A Critique of Previous Marital Satisfaction, Quality, and Stability Models
- One-dimensional. For example, the behavioral model only takes into account the behavior that occurs during an interaction and ignores how each person in the relationship interprets the behavioral interaction (Jacobson & Moore, 1981).
- Static. For example, researchers measure satisfaction using one measure (e.g. Dyadic Adjustment Scale; DAS) with one score in one “snap shot” or specific time frame (Weiss, 2005).
- Attainable State. Satisfaction is often seen as an attainable state or an ideal to be achieved and measured in terms of agreement alone (Weiss, 2005). However, through longitudinal research, it can be seen that satisfaction is not static rather a phenomenon in “flux” (Bradbury et al., 2000).
Carrere and Gottman (1999) found that the startup of a conflict interaction is critical; couples in stable marriages display more positive affect (humor, affection, interest, and joy) and less negative affect (anger, contempt, discuss, sadness, and fear) at the very beginning of their conflicts than couples whose marriages end in divorce.
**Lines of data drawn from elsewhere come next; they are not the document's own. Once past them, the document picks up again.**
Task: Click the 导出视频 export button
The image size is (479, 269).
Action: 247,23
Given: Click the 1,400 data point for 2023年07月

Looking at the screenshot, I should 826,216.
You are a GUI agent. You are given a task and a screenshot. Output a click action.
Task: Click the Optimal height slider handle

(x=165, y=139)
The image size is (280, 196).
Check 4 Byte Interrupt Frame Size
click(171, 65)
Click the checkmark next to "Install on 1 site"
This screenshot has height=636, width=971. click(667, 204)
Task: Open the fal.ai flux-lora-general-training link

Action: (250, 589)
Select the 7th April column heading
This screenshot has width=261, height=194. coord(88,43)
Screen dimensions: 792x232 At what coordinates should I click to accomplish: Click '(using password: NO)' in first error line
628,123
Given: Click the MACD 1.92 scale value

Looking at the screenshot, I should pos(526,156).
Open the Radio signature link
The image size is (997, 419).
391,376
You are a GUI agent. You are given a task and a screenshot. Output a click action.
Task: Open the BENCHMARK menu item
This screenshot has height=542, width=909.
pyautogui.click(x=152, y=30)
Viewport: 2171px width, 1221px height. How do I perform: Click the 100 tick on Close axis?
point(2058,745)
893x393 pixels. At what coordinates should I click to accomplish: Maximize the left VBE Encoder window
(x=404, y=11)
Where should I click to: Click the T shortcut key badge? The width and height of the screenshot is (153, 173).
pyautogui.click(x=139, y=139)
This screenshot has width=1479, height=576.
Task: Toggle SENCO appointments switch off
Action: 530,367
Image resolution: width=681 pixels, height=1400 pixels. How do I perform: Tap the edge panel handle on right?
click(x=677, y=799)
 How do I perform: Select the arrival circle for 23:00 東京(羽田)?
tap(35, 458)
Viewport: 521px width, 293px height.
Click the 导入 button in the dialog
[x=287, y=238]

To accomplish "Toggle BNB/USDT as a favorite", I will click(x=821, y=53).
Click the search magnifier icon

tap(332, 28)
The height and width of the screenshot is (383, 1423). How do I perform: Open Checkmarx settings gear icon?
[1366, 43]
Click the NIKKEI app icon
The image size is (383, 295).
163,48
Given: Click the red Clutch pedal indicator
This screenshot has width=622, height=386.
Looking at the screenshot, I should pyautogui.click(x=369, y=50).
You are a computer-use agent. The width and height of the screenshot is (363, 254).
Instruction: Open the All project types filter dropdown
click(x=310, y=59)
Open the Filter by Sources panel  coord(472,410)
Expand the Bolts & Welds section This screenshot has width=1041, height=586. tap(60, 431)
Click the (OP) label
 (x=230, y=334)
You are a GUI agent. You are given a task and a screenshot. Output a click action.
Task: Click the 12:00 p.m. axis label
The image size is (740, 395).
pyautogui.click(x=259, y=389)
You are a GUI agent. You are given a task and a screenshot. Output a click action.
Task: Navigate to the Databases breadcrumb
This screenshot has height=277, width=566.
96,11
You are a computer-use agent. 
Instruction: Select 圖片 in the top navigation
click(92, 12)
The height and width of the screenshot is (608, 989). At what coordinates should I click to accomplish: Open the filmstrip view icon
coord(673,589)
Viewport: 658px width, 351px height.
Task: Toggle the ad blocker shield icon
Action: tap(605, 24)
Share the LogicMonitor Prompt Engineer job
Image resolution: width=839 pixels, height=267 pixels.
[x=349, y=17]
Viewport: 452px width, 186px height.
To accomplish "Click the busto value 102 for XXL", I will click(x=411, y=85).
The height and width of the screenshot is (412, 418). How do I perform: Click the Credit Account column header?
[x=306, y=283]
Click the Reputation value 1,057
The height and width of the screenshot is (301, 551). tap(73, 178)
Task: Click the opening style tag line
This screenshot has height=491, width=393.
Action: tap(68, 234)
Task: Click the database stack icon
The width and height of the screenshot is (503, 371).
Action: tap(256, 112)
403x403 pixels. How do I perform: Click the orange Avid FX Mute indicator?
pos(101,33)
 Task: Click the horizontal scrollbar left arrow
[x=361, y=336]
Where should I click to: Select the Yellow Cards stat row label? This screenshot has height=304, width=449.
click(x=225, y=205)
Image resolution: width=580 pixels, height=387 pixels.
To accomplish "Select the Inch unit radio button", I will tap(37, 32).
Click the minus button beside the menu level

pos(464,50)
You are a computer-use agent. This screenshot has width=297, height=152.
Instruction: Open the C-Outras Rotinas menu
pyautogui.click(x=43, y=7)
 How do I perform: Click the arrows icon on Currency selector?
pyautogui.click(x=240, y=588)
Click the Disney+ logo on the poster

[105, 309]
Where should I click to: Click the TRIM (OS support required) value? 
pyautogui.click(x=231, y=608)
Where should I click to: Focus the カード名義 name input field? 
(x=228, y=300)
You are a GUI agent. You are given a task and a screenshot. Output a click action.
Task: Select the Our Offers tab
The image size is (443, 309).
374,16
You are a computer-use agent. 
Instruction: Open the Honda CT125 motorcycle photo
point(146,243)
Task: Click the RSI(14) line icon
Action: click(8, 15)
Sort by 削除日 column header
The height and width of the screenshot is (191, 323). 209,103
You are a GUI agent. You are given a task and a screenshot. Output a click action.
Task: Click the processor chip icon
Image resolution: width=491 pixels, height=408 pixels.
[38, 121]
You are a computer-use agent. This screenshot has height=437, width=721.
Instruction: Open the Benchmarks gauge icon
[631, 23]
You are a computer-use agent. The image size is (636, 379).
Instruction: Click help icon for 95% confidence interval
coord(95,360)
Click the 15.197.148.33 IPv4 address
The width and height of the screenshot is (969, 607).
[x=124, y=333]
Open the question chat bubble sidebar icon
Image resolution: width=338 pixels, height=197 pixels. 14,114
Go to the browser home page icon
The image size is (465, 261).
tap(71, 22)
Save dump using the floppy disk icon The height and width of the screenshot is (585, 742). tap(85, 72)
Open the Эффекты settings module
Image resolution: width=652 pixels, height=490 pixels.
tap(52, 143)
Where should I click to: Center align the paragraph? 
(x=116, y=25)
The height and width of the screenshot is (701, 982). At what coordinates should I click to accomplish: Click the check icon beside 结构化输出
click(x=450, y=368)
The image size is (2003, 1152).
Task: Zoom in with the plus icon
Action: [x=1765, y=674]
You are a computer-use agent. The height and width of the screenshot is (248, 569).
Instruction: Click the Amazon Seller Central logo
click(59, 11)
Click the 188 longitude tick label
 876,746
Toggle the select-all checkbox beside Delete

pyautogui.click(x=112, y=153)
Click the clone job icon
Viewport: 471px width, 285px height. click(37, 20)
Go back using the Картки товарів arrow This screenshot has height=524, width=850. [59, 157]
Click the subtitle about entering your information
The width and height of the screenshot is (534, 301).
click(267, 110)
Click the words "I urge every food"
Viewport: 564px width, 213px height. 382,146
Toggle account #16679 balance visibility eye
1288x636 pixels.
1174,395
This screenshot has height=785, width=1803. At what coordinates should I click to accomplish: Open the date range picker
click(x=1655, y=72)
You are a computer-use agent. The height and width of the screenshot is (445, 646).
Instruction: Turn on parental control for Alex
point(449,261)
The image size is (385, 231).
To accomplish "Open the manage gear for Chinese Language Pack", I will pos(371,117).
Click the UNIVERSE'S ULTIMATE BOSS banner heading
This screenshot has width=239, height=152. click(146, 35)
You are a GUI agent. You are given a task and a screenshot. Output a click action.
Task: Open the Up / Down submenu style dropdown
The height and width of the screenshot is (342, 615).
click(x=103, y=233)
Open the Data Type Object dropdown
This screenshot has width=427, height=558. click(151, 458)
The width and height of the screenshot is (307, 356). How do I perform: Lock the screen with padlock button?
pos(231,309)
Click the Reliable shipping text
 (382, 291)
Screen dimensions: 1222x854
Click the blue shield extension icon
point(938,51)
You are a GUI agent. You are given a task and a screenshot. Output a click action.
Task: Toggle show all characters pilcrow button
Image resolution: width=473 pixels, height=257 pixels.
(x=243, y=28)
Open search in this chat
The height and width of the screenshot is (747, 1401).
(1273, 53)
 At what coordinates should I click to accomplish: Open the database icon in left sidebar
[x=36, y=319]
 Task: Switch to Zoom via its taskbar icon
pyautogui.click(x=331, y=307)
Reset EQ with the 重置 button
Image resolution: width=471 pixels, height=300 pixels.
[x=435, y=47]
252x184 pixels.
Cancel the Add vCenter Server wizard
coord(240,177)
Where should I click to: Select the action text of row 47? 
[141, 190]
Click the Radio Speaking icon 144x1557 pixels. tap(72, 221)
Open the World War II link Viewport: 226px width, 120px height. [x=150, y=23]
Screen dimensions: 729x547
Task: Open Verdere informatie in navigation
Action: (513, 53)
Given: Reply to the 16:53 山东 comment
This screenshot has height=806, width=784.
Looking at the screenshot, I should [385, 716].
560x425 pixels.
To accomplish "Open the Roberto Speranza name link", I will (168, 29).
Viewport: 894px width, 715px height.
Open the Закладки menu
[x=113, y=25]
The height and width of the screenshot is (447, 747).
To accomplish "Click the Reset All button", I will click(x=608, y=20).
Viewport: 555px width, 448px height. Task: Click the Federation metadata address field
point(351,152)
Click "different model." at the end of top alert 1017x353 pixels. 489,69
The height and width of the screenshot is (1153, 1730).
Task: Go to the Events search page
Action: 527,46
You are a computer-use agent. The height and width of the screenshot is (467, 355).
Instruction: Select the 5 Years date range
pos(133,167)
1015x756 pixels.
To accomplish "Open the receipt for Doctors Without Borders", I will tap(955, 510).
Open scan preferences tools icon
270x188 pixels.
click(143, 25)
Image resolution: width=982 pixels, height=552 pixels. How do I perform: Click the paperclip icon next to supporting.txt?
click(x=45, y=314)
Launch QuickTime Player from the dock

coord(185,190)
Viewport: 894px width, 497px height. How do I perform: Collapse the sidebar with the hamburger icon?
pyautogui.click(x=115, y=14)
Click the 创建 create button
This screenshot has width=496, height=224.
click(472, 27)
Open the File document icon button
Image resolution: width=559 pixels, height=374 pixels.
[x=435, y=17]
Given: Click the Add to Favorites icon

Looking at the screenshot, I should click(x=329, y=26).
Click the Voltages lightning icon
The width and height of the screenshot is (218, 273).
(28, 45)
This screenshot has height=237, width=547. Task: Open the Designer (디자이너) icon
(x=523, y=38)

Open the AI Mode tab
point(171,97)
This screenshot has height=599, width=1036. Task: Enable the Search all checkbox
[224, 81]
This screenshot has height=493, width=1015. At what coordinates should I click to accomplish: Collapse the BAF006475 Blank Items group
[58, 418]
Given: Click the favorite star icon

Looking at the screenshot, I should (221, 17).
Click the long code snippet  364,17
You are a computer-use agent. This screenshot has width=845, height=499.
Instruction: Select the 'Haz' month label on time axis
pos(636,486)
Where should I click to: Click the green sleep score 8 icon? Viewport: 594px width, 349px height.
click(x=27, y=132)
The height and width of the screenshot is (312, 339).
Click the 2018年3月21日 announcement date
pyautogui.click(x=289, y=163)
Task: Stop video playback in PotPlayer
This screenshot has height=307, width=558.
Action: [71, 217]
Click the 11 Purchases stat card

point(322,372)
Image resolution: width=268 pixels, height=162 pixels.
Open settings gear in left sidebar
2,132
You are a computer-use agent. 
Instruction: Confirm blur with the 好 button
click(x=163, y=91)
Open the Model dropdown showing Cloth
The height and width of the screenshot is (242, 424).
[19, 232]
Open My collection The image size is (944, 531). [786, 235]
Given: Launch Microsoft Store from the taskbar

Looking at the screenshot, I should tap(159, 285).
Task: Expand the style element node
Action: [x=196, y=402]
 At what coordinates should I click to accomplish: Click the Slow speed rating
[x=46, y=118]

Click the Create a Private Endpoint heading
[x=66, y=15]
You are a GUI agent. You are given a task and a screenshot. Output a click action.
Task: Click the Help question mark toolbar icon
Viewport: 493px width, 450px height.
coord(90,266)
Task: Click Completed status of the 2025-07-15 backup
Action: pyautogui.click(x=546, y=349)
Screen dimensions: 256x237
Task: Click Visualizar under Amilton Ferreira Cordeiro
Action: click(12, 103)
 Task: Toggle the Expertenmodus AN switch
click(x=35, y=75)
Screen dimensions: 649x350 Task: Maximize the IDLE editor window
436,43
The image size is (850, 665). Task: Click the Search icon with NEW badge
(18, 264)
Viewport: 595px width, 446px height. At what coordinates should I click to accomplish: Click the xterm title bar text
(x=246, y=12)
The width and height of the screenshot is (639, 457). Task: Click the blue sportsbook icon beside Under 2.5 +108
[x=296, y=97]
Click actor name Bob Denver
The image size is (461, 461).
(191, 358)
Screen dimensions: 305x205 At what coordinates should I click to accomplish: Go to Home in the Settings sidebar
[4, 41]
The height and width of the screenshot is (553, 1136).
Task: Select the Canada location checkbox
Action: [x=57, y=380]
A wife’s threshold for negativity; that is the amount of negativity she will tolerate from her husband before she allows it to negatively impact her and the interaction influences the level of marital satisfaction and stability. In terms of the complex dynamical system theory, a wife’s low negativity threshold can assist the couple in moving from a negative attractor into a positive attractor; thus, facilitating relationship repair.